Closed yannjor closed 4 years ago

yannjor commented 4 years ago

Describe the Feature This feature would give you a summary at the end of the scan telling you the completeness of the scan, i.e. how big of a percentage of the files in the container can be attributed to a detected package in the bill of materials, and a list of the files that could not be associated to any package.

Use Cases This feature would give the user more assurance about how much they can "trust" the scan results.

Implementation Changes Tern would first need the functionality to extract file info for packages to know what files were installed by which package. The completeness result would also need to be presented in the final output in some way.

rnjudge commented 4 years ago
CsatariGergely commented 4 years ago
I like the idea of expressing a “completeness %” of a scan but I think there is some ambiguity and room for clarification in that definition. I would think of completeness as the number of files/packages found where an associated license was detected in the file/package. It sounds like you are defining the completeness as a percentage of the files that belong to a package where the license for the package was reported in the SBoM? What about files that have file-level licenses different from that of the overall package to which they belong? If you are not performing file-level scanning, the completeness percentage would incorrectly reflect the percentage of files covered by the detected SBoM if it just assumed that the file had the same license as the package that installed it. It sounds like your proposal is only concerned with associating a file with the package that installed it and counting that as “complete” for finding the license without actually looking at the file-level license. Am I understanding that correctly? I’m curious how you see handling this scenario where a file-level license differs from the package license. I would have a similar question about files that do not explicitly state a file-level license as well.

We rely on the correctness of the package managers to indicate if some files have different licenses than the top level license of the project. With this completness % we are measuring the completness of Tern-s scan and not the correctness of the package managers.

We don’t currently have file-level scanning (i.e. looking at the contents of a file to find the license statement inside the file) enabled natively in Tern. File scanning is something that can be accomplished in Tern using the Scancode plugin. When you say, “Our idea is to scan all files in the container and associate the installed packages with the discovered files” are you planning to look at the file-level licenses of each individual file with Scancode, or just scan for the existence of a file natively in Tern?

No we just try associate every file with a detected package. To have correct file scanning result with scancode we would need the source code of all the installed packages. This is not our plan with this feature.
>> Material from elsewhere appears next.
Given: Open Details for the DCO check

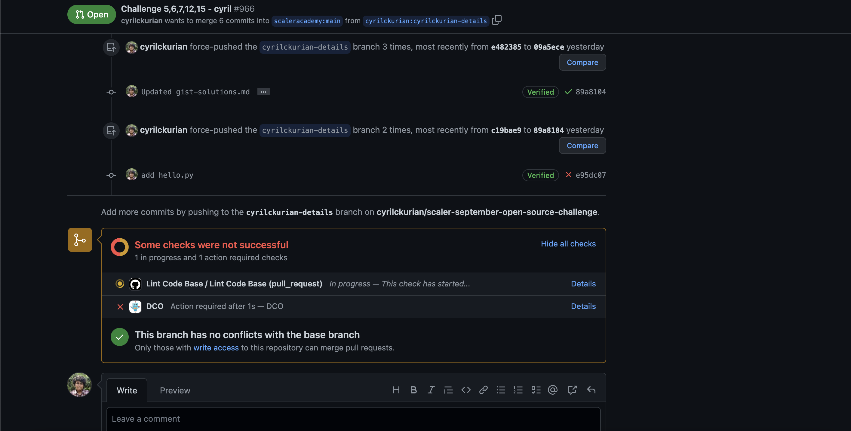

I would start the implementation for your proposal by first adding functionality to extract file info for packages. There was a contributor [working towards this ](https://github.com/tern-tools/tern/pull/573)a few months but the PR was eventually closed before it was merged.

Thanks for the hint. Do you think that #573 would be a good base to implement our idea?

I’m not sure exactly how you are envisioning representing the association between installed packages and the files that they install, but the SPDX tag:value spec has ways to do this nicely. Or, if you see yourself creating a new type of output report with a more visually appealing presentation, it may be a good candidate for its own [custom report format plugin](https://github.com/tern-tools/tern/blob/master/docs/creating-custom-templates.md).

Our first idea was just to output a completness percentage and a list of files what are not associated with any package, but as a next step a full report on file and package associations could be also a good idea.

rnjudge commented 4 years ago

We rely on the correctness of the package managers to indicate if some files have different licenses than the top level license of the project. With this completness % we are measuring the completness of Tern-s scan and not the correctness of the package managers.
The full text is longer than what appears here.